(Saved entries)

────────────────────

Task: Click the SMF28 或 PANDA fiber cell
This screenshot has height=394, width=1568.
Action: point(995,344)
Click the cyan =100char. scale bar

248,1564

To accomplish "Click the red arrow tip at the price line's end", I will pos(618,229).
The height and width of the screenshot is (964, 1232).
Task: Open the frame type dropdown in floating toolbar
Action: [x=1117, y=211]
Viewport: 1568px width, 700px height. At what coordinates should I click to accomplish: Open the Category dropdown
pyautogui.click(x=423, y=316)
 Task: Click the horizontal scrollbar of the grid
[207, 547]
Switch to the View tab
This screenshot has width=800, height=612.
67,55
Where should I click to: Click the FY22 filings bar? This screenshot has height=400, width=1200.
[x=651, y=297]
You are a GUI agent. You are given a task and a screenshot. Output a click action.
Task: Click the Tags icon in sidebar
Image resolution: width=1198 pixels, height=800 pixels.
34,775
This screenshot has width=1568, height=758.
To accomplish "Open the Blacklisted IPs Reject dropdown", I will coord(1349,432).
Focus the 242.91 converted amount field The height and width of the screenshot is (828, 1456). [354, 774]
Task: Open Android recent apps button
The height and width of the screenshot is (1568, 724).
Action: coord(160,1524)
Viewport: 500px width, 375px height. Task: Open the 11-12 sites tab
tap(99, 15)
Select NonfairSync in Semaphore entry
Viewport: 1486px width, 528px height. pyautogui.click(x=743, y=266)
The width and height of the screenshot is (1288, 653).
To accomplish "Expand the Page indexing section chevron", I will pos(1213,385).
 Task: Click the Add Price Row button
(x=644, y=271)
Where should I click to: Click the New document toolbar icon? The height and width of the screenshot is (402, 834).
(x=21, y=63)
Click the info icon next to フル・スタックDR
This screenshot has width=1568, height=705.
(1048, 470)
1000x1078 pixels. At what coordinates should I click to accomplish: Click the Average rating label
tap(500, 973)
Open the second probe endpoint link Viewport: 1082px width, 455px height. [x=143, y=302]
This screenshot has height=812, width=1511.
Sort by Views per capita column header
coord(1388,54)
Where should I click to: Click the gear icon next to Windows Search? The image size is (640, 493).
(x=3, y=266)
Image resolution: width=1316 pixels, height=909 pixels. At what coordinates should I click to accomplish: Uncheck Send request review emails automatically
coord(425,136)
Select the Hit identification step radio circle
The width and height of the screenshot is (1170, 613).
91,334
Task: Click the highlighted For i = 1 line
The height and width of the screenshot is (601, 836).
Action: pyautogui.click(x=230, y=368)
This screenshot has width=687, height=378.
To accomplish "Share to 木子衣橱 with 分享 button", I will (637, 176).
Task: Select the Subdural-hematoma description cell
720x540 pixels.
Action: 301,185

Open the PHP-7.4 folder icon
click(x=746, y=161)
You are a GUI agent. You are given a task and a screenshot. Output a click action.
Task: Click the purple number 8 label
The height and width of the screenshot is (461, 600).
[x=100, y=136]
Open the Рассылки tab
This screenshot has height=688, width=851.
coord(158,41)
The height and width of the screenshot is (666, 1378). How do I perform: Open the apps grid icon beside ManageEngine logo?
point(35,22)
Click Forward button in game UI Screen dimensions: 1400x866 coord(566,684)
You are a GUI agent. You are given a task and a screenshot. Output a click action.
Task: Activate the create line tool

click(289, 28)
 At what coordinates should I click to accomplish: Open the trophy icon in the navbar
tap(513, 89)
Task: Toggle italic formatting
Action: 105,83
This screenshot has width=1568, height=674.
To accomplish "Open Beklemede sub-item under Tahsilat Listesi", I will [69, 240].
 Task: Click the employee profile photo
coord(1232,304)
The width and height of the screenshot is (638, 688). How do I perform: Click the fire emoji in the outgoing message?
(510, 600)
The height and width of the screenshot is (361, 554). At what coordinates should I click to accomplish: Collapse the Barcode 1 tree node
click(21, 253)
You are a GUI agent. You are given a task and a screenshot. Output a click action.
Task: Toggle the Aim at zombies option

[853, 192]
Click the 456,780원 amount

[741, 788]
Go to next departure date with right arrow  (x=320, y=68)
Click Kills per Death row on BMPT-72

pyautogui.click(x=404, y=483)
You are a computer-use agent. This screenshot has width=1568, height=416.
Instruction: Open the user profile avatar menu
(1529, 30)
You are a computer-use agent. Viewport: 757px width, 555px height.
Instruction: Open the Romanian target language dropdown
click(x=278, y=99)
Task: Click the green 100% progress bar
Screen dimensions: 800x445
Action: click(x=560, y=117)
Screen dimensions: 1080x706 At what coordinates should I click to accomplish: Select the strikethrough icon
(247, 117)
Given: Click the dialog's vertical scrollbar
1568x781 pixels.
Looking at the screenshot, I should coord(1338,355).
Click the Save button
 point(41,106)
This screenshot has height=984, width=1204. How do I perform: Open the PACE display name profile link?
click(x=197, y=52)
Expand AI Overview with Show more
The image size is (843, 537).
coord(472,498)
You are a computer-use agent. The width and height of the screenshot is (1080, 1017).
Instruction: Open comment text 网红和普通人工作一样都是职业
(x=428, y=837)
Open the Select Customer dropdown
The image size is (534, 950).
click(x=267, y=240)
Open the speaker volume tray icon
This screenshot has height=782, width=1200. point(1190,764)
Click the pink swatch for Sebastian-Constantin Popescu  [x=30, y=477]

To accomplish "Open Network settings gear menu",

────────────────────

Work instructions:
In the records above, locate each line with the word "computer". Copy all such lines.

Answer for the task:
You are a computer-use agent. This screenshot has width=1568, height=416.
You are a computer-use agent. Viewport: 757px width, 555px height.
You are a computer-use agent. The width and height of the screenshot is (1080, 1017).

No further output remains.